Also consistent formatting. A little bold here and there provides the visual queues that prevent my eyes from bleeding when I read your basic rules section. Seriously, no one will even reach the section on Archon Powers and Followers where the formatting is nice if the basic rules formatting is crappy.

Part 2: Basics and Dissonance
There are two parts of the Basic Rules section--one is a list that demonstrates how awesome getting a number of hits is, and the other is a description of different types of actions. The first part is pretty good--I just have it on faith that the game will do what you say it does because I looked here first, but the only thing I have trouble with is the idea that a master of his craft does a 4-hit action and yet only an archon could possibly perform a 7-hit action, when a master of craft needs to be rolling 12 dice to get 4 hits with even 60% regularity, but in those cases will also have a 7% chance of rolling 7 hits. So either masters of craft don't actually roll 4 hits or people totally pull of archon stunts every day. Pick one.

The second part of the basic rules is the list of actions, which basically should be part of the combat section since half of them are combat actions anyways. The ones that aren't are weird and need to be moved because they're useless out of context (like Work Actions) or so obvious that you didn't need a section for them (Act and Overcome). I mean, why did you even name those things?

Now things are missing from the basic rules. Like what stats do archons have, who makes these checks (my champion? me? individual mundane followers?)? What should I bring to a session? What sort of actions does an archon undertake? How many players are involved in a game? Are we using 6-sided dice? It's pretty lackluster, but indie games are always unpolished so whatever. It's good you came to us before you tried to publish.

Part 3: Making an Archon and Getting Confused
Since the game is called Archons, I suppose the next best step is to learn what Archons are and how to make them. The 2-paragraph intro section (WITH A SEPARATE LINK) basically says Archons = Gods, but I guess that name isn't cool or something.

Now we make an Archon. Archons have a bunch of fluff--symbol, title, name, whatever. But they also have aspects. Aspects are your core numbers and they're important because reasons (the page says nothing about what they do, but the weird section in Basic Rules said attack actions use Combat and social attack actions use Charisma), but you get 18 points and can buy them up at a 1-to-1 ratio max of 6. The minmaxer in me feels like 6/6/6/0/0 is probably the best way to go, but so far I've received 0 context on what these aspects are good for.

** Task requirements **
[1] Repeat the review from "The second part" up to and including "tried to publish.", swapping "Work Actions" for "Labor Actions".
[2] According to the review, how many points does a player get to buy an archon's aspects?
The listing after this point has no connection to the review.

** Data entries **
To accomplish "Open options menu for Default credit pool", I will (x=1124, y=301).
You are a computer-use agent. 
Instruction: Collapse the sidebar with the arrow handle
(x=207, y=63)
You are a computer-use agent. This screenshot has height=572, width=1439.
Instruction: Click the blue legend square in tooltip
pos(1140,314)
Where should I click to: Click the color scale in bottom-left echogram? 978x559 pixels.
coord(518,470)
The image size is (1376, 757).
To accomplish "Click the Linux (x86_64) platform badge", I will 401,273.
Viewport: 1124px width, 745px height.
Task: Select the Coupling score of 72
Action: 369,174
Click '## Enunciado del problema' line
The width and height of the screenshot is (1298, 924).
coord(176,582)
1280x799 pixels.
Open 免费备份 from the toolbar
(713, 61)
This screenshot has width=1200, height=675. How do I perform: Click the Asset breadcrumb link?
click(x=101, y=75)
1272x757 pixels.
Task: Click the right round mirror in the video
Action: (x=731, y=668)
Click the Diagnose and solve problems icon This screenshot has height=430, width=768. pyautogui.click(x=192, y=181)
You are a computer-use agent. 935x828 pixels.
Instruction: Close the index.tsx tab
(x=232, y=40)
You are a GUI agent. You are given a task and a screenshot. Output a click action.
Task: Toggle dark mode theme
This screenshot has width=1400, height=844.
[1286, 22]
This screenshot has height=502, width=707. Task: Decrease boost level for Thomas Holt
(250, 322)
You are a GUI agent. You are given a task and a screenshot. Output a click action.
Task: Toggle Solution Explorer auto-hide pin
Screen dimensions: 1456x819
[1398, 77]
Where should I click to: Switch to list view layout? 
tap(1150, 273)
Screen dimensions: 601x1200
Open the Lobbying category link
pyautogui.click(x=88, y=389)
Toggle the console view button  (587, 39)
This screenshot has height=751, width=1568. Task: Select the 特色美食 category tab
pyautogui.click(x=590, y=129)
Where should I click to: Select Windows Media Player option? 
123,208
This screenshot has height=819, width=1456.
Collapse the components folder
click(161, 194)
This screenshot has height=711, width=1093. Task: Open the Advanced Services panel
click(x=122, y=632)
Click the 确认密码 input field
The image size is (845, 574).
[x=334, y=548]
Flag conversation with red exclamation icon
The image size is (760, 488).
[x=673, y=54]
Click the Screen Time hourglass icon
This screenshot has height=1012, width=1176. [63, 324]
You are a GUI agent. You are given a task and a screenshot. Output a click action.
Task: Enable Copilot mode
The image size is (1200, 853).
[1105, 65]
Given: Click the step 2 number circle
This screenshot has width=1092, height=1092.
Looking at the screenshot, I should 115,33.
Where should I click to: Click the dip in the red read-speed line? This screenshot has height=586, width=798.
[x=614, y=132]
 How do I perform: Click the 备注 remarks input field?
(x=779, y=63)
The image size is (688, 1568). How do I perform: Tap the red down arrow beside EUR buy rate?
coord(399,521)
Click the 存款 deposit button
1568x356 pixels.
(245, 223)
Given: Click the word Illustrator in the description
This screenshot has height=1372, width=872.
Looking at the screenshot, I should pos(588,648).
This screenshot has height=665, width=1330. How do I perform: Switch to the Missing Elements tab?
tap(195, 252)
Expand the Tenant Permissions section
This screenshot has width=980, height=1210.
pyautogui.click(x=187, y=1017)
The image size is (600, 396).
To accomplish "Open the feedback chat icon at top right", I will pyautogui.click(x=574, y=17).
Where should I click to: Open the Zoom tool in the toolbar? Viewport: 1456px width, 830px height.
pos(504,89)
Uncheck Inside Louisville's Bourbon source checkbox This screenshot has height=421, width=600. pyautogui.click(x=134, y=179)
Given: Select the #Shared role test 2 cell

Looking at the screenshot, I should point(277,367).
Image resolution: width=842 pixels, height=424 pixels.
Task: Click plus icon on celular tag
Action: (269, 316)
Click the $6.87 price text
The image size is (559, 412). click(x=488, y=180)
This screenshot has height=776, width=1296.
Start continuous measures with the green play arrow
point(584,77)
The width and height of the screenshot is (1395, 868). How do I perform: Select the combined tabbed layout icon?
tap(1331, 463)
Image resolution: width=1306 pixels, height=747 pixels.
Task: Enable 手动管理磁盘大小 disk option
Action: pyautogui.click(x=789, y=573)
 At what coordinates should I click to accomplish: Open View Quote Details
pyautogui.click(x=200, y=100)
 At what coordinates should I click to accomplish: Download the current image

** Solutions **
[1]
The second part of the basic rules is the list of actions, which basically should be part of the combat section since half of them are combat actions anyways. The ones that aren't are weird and need to be moved because they're useless out of context (like Labor Actions) or so obvious that you didn't need a section for them (Act and Overcome). I mean, why did you even name those things?

Now things are missing from the basic rules. Like what stats do archons have, who makes these checks (my champion? me? individual mundane followers?)? What should I bring to a session? What sort of actions does an archon undertake? How many players are involved in a game? Are we using 6-sided dice? It's pretty lackluster, but indie games are always unpolished so whatever. It's good you came to us before you tried to publish.

[2] 18 points.